Z kolei na podkrakowskiej posesji w miejscowości Podłęże, należącej do kobiety, policja i pracownicy Krakowskiego Towarzystwa Opieki nad Zwierzętami odkryli jeszcze ponad 40 martwych psów. Z tego miejsca udało się uratować tylko dwa czworonogi.

Śledczy badają, co stało się z pieniędzmi, które fundacja kobiety dostawała na opiekę nad zwierzętami, m.in. od gmin.

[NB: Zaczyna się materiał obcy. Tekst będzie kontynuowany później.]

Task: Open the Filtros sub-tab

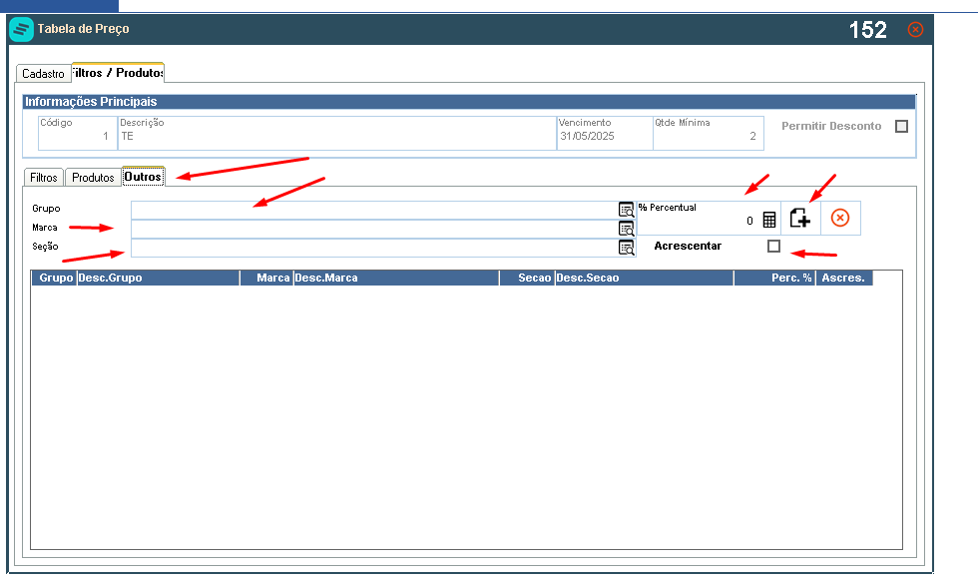Action: (44, 178)
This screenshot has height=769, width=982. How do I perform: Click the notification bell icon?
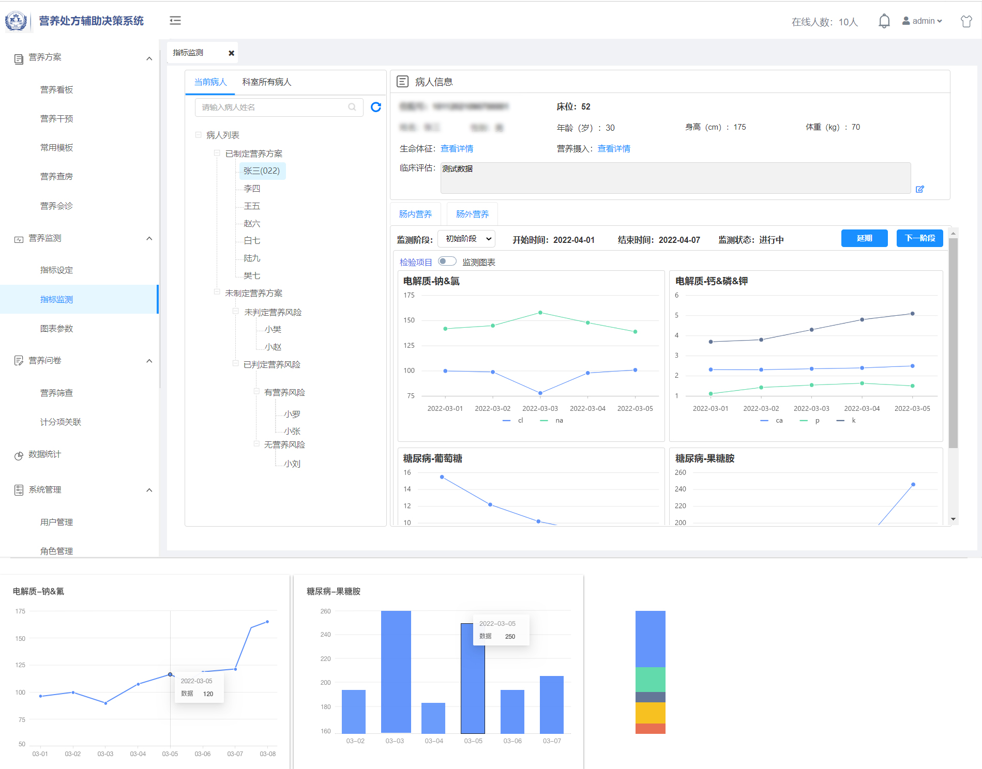884,21
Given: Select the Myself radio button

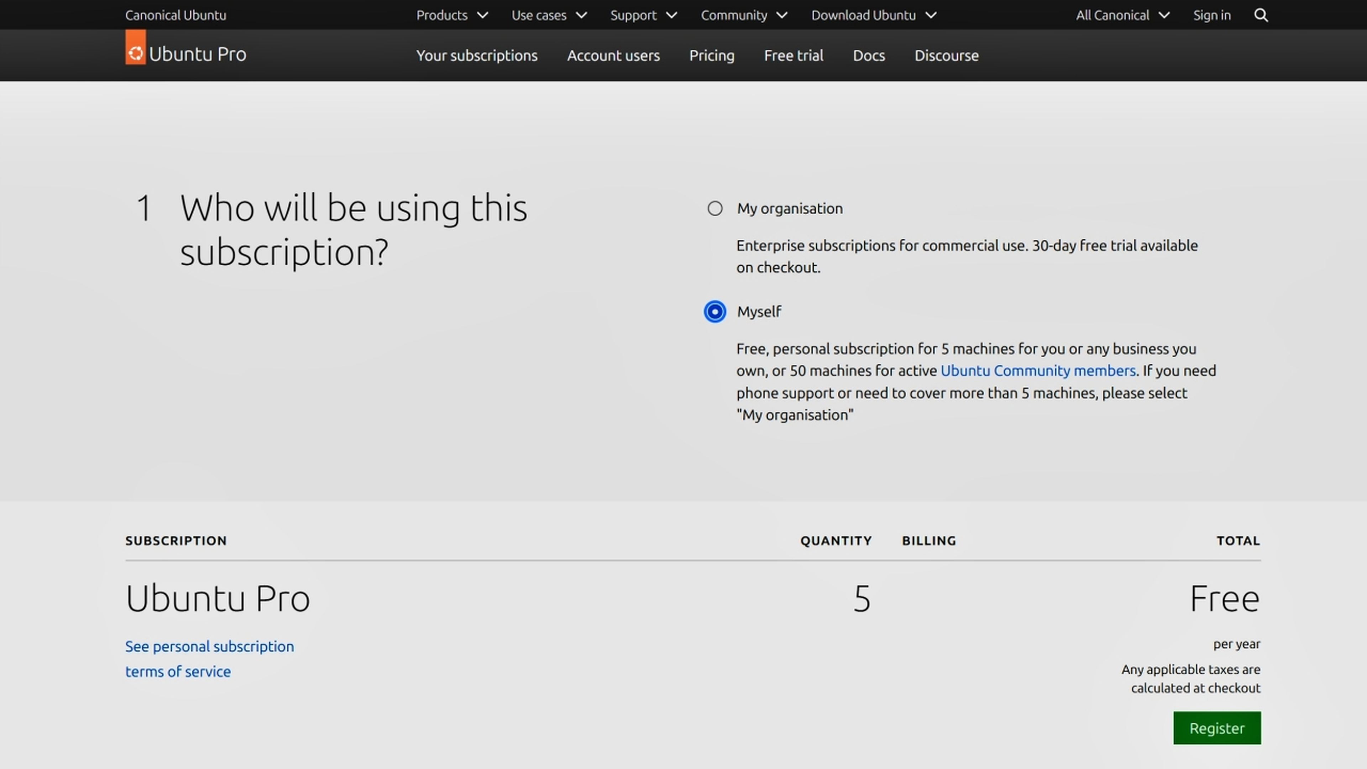Looking at the screenshot, I should 715,312.
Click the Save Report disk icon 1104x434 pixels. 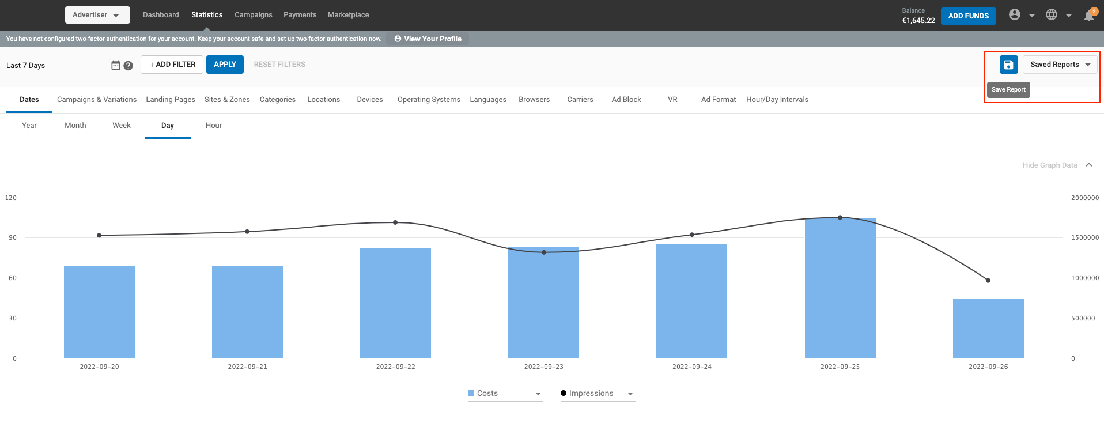coord(1008,65)
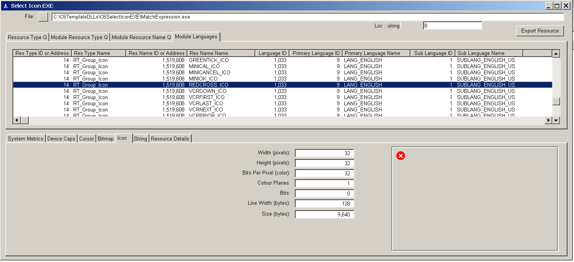Image resolution: width=574 pixels, height=262 pixels.
Task: Switch to the Device Caps tab
Action: point(61,139)
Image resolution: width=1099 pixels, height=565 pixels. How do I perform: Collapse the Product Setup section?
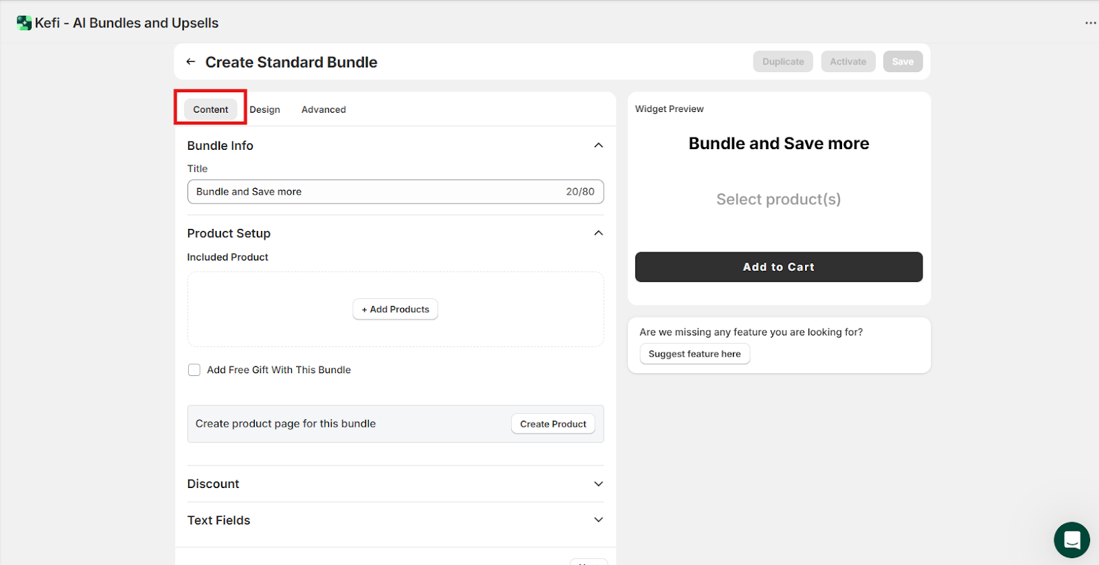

"Wygłodzone w sposób koszmarny"

Zwierzęta, które znaleziono w mieszkaniu przy ul. Pawiej trafiły do krakowskiego schroniska dla bezdomnych zwierząt. - Część z nich jest w stanie agonalnym - mówi Andrzej Jaworski, kierownik placówki. Podkreśla, że opieka nad tymi zwierzętami to opieka szczególna. Potrzebują leczenia, karmienia i kontkatu z ludźmi. - Są po prostu wygłodzone w sposób koszmarny - opowiada Jaworski. - Część z nich jest zakaźnie chorych - dodaje. Zaznacza, że już długo pracuje w schronisku i psy w takim ciężkim stanie trafiają tu bardzo rzadko.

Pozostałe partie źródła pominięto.